2017 Could be the Year of the Paralegal – Or, Will #AltFacts Prevail?

2017 Could be the Year of the Paralegal – Or, Will #AltFacts Prevail?

I once memorably shared a stage at a public meeting organized by the Ottawa Writer’s Festival on the Access to Justice crisis with the (then) Treasurer of the Law Society of Upper Canada. It was a Saturday afternoon, and the hall was packed.

After his presentation – in which he sought to play down the A2J crisis (“it’s not really a crisis”), the Treasurer was asked by an audience member why the Society did not permit paralegals (whom the Society regulates) to offer family legal services to the large and growing number of family litigants who could not afford legal representation.

His answer: “Trust me, they are not ready”.

He was pressed on this. What did that mean? Who was judging this “readiness”? Why could paralegals not be trained in family law and supervised by lawyers? The Treasurer repeated the answer. The crowd grew restive. The moderator changed the subject.

To be fair to the then-Treasurer, his response falls into a long tradition of the legal profession telling the public not to worry, we have it covered, trust us. The problem is, this response is increasingly out of step with what the public needs, wants and expects from the legal profession.

Ontario and paralegals

Any day now, here in Ontario, we await the report of Bonkalo Review on Family Legal Services, charged with considering (among other questions) whether to expand the regulated practice of Ontario paralegals to family matters.

An assumption behind the Bonkalo Review – a welcome sign of the progress that has been made in the last few years in accepting that the reality of the A2J crisis – is that Canadians suffer most from the lack of affordable services in family law.

Ontario paralegals are presently prohibited from providing any assistance in this area.
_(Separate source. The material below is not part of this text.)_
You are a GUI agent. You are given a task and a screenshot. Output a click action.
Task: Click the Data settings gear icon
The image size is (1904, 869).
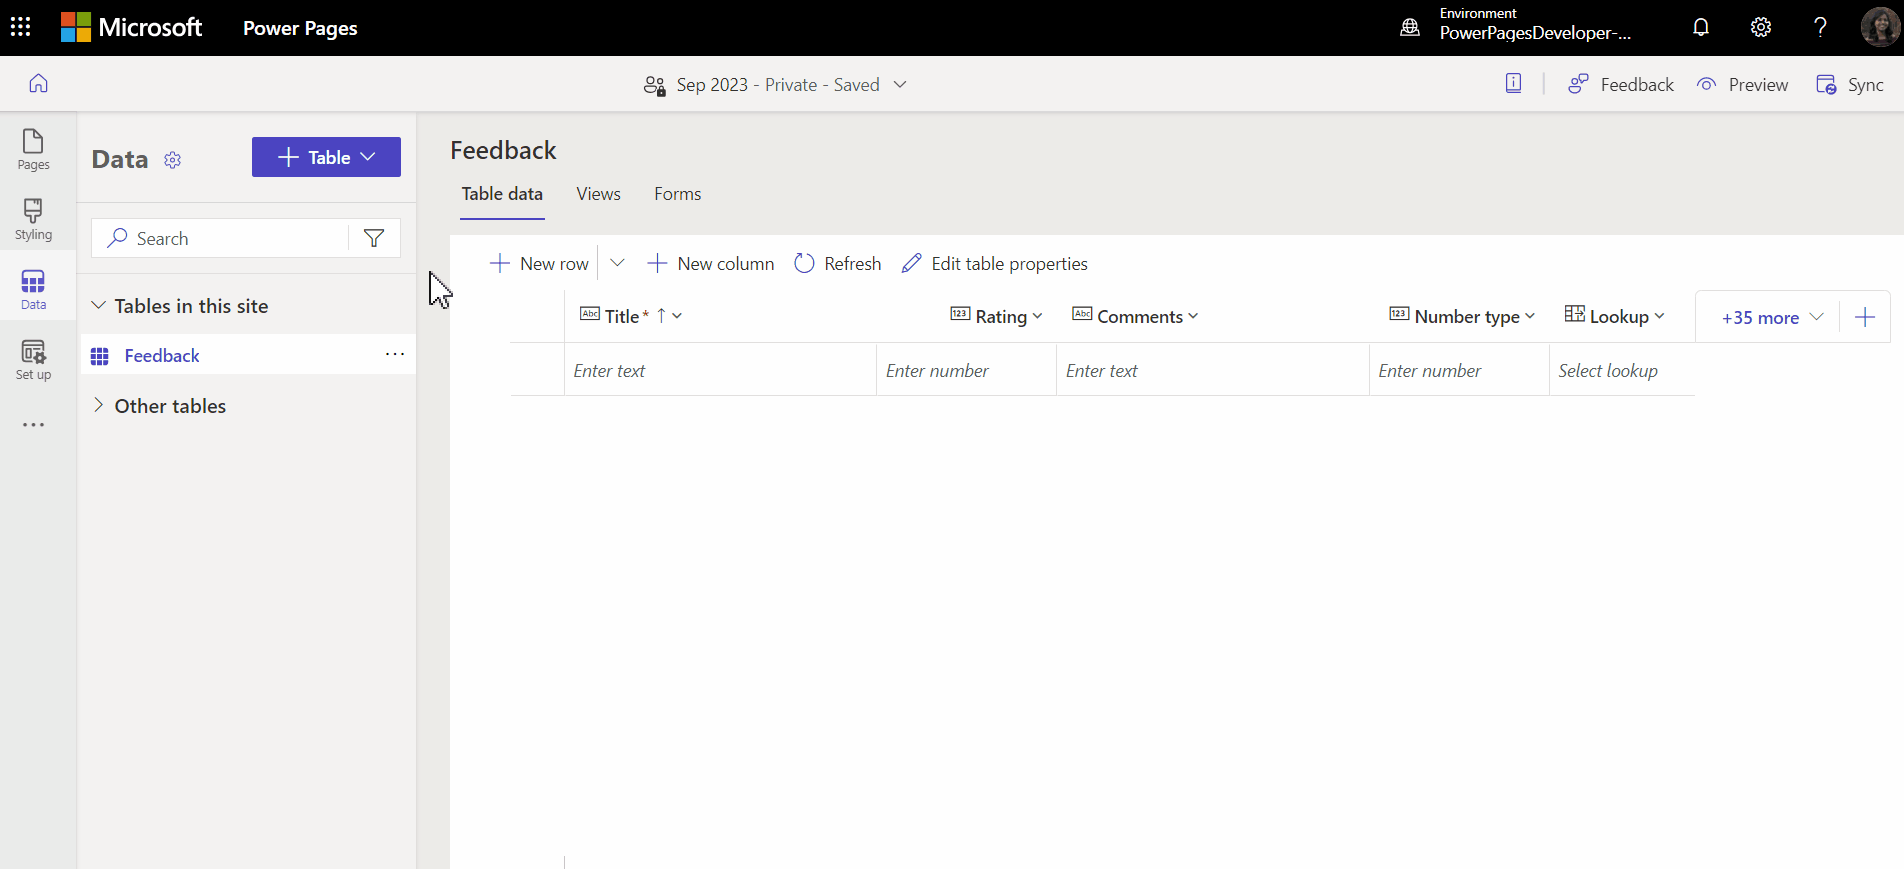[173, 160]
The licensing scheme run by the Law Society of Upper Canada (LSUC) specifies the areas of law in which paralegals can offer assistance – and these do not include family law.

I fervently hope that the report of the Bonkalo Review will recommend access by family litigants to trained and regulated paralegals who could “…conduct an intake interview with a family client, noting where a (specified) complex issue may need to be referred to a family lawyer… (and) could complete the application for divorce, the response to an application, and prepare and finalize an affidavit.” (from the NSRLP submission to Bonkalo).

The case for a credible and appropriate system of paralegal training – including training for working on family cases, appropriate supervision and the ongoing monitoring of such services – has been made over and over again.  I need not make it again here.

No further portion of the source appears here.